Figure 1.

Construction, rescue and characterization of rAOaV-1-SARS-CoV-2 vaccine candidate. (A) The full-length ORF for S gene of SARS-CoV-2 was over-hanged with required transcriptional signals (GE, GS, IG) and inserted in between P and M genes. The rough gene size is mentioned below each gene, the division of the genome across the length and number of nucleotides in intergenic region is displayed at the top of the schema of the rAOaV-1 genome. (B) Vero cells were infected with the rAOaV-1-wt or rAOaV-1-SARS-CoV-2 and stained for the expression of the HN (red) or S (green) proteins. The co-expression of both surface proteins is colored yellow in combined images and was marked with the arrow. (C) Quantitative co-expression profile is marked with arrow and shown in the line chart. (D) A total of nine microscopic fields were scanned for the presence of HN or S or both proteins.
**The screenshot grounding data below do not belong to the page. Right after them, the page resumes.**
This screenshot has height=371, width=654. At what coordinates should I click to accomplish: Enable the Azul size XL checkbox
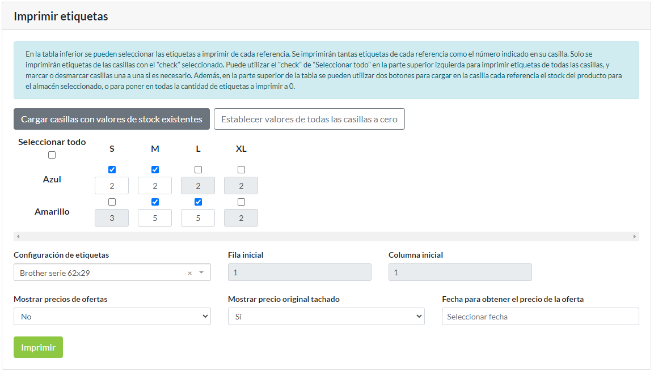(241, 169)
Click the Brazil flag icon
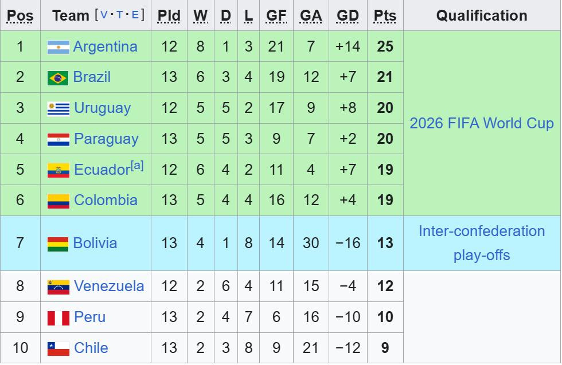The image size is (562, 365). (58, 78)
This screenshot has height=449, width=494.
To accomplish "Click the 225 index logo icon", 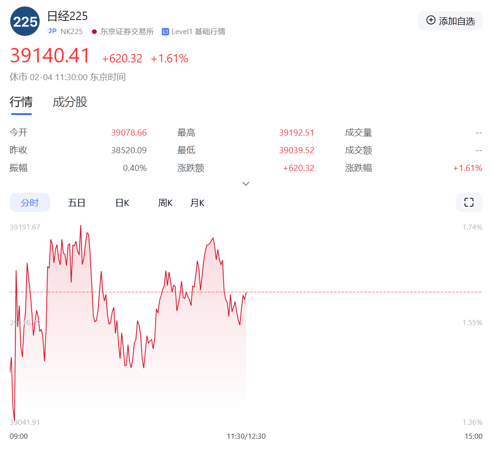I will point(24,21).
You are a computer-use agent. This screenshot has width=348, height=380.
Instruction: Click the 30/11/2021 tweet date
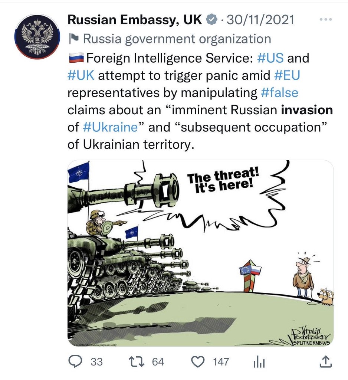[x=260, y=20]
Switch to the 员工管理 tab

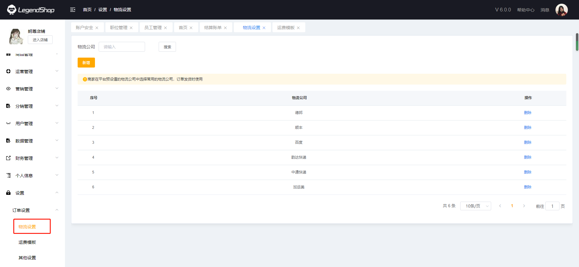coord(153,28)
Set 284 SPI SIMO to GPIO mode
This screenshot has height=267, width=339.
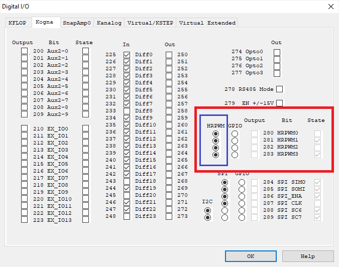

A significantly higher proportion of HN+S expressing cells were identified. (E) A comparable replication of rAOaV-1-wt or rAOaV-1-SARS-CoV-2 in Vero cells indicating the competitive replication of rAOaV-1 even after the expression of the foreign S gene. (F) Western blot analysis for the expression of the HN protein, indicating the active replication of the rAOaV-1 and S protein indicating the rAOaV-1-SARS-CoV-2, indicating the replication competence of the recombinant virus. Alpha tubulin was used as loading control. *** indicates statistically significant difference with p < 0.005, and ns indicates non-significant.